*** Opening RECORDS SHOWN ***
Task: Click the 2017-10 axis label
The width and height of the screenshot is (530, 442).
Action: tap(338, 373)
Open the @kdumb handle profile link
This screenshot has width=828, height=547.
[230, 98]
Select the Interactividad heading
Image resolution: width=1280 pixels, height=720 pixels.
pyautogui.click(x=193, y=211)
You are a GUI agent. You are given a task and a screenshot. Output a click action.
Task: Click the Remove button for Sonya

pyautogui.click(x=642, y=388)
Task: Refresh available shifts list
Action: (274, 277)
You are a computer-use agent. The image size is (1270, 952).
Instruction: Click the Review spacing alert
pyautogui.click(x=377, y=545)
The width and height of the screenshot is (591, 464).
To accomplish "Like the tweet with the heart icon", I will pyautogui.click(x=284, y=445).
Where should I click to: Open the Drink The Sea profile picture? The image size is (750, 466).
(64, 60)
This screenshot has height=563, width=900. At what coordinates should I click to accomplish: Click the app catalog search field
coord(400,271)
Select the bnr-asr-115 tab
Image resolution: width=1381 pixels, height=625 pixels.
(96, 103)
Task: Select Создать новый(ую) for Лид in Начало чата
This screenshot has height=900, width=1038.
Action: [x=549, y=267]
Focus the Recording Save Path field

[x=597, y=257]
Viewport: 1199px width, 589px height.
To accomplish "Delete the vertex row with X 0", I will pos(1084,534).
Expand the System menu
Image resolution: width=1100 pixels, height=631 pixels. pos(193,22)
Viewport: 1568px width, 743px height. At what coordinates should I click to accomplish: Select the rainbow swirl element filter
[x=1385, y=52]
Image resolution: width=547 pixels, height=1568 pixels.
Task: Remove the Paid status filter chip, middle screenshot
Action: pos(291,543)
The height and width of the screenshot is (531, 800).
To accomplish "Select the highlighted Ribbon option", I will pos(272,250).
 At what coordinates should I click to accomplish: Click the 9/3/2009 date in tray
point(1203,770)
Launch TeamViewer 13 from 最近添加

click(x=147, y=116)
*** Closing RECORDS SHOWN ***
## EXERCISE DIRECTIONS
Transcribe all of the material exactly. Omit nothing.

## TASK SOLUTION
Task: Click the 2017-10 axis label
The width and height of the screenshot is (530, 442).
Action: tap(338, 373)
Open the @kdumb handle profile link
This screenshot has width=828, height=547.
[230, 98]
Select the Interactividad heading
Image resolution: width=1280 pixels, height=720 pixels.
pyautogui.click(x=193, y=211)
You are a GUI agent. You are given a task and a screenshot. Output a click action.
Task: Click the Remove button for Sonya

pyautogui.click(x=642, y=388)
Task: Refresh available shifts list
Action: (274, 277)
You are a computer-use agent. The image size is (1270, 952).
Instruction: Click the Review spacing alert
pyautogui.click(x=377, y=545)
The width and height of the screenshot is (591, 464).
To accomplish "Like the tweet with the heart icon", I will pyautogui.click(x=284, y=445).
Where should I click to: Open the Drink The Sea profile picture? The image size is (750, 466).
(64, 60)
This screenshot has height=563, width=900. At what coordinates should I click to accomplish: Click the app catalog search field
coord(400,271)
Select the bnr-asr-115 tab
Image resolution: width=1381 pixels, height=625 pixels.
(96, 103)
Task: Select Создать новый(ую) for Лид in Начало чата
This screenshot has height=900, width=1038.
Action: [x=549, y=267]
Focus the Recording Save Path field

[x=597, y=257]
Viewport: 1199px width, 589px height.
To accomplish "Delete the vertex row with X 0", I will pos(1084,534).
Expand the System menu
Image resolution: width=1100 pixels, height=631 pixels. pos(193,22)
Viewport: 1568px width, 743px height. At what coordinates should I click to accomplish: Select the rainbow swirl element filter
[x=1385, y=52]
Image resolution: width=547 pixels, height=1568 pixels.
Task: Remove the Paid status filter chip, middle screenshot
Action: pos(291,543)
The height and width of the screenshot is (531, 800).
To accomplish "Select the highlighted Ribbon option", I will pos(272,250).
 At what coordinates should I click to accomplish: Click the 9/3/2009 date in tray
point(1203,770)
Launch TeamViewer 13 from 最近添加

click(x=147, y=116)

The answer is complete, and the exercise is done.